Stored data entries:
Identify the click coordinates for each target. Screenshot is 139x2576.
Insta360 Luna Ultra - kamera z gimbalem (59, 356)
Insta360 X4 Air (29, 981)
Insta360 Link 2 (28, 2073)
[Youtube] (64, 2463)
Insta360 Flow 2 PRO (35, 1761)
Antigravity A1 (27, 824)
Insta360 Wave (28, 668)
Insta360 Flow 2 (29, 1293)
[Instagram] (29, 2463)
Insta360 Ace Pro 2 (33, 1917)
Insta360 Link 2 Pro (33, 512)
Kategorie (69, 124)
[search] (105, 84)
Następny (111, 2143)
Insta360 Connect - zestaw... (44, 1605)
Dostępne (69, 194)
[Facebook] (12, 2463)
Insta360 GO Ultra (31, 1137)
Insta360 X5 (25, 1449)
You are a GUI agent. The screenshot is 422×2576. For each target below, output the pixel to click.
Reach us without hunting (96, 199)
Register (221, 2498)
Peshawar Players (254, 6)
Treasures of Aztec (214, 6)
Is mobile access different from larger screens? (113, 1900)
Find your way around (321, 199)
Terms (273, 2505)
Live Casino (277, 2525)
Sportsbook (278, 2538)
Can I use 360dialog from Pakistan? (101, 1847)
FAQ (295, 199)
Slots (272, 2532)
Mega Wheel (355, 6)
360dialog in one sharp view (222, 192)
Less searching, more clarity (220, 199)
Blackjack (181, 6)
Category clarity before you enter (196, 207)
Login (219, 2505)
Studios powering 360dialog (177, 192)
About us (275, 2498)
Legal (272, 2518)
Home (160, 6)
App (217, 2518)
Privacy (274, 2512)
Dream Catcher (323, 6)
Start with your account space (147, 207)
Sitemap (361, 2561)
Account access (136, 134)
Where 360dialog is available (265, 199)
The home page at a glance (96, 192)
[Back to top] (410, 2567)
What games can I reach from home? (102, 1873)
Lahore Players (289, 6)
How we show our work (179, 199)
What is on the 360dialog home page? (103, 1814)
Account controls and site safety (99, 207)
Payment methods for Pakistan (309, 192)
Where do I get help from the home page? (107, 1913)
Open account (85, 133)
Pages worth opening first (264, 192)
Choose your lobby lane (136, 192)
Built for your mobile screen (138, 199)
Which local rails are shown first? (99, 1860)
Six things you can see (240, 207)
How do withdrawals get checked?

[PROBLEM TO SOLVE]
Every entry must be retyped in full, exactly as given.

[TASK OUTPUT]
Identify the click coordinates for each target. Screenshot is 139x2576.
Insta360 Luna Ultra - kamera z gimbalem (59, 356)
Insta360 X4 Air (29, 981)
Insta360 Link 2 (28, 2073)
[Youtube] (64, 2463)
Insta360 Flow 2 PRO (35, 1761)
Antigravity A1 (27, 824)
Insta360 Wave (28, 668)
Insta360 Flow 2 (29, 1293)
[Instagram] (29, 2463)
Insta360 Ace Pro 2 (33, 1917)
Insta360 Link 2 Pro (33, 512)
Kategorie (69, 124)
[search] (105, 84)
Następny (111, 2143)
Insta360 Connect - zestaw... (44, 1605)
Dostępne (69, 194)
[Facebook] (12, 2463)
Insta360 GO Ultra (31, 1137)
Insta360 X5 (25, 1449)
You are a GUI agent. The screenshot is 422×2576. For each target below, output the pixel to click.
Reach us without hunting (96, 199)
Register (221, 2498)
Peshawar Players (254, 6)
Treasures of Aztec (214, 6)
Is mobile access different from larger screens? (113, 1900)
Find your way around (321, 199)
Terms (273, 2505)
Live Casino (277, 2525)
Sportsbook (278, 2538)
Can I use 360dialog from Pakistan? (101, 1847)
FAQ (295, 199)
Slots (272, 2532)
Mega Wheel (355, 6)
360dialog in one sharp view (222, 192)
Less searching, more clarity (220, 199)
Blackjack (181, 6)
Category clarity before you enter (196, 207)
Login (219, 2505)
Studios powering 360dialog (177, 192)
About us (275, 2498)
Legal (272, 2518)
Home (160, 6)
App (217, 2518)
Privacy (274, 2512)
Dream Catcher (323, 6)
Start with your account space (147, 207)
Sitemap (361, 2561)
Account access (136, 134)
Where 360dialog is available (265, 199)
The home page at a glance (96, 192)
[Back to top] (410, 2567)
What games can I reach from home? (102, 1873)
Lahore Players (289, 6)
How we show our work (179, 199)
What is on the 360dialog home page? (103, 1814)
Account controls and site safety (99, 207)
Payment methods for Pakistan (309, 192)
Where do I get help from the home page? (107, 1913)
Open account (85, 133)
Pages worth opening first (264, 192)
Choose your lobby lane (136, 192)
Built for your mobile screen (138, 199)
Which local rails are shown first? (99, 1860)
Six things you can see (240, 207)
How do withdrawals get checked?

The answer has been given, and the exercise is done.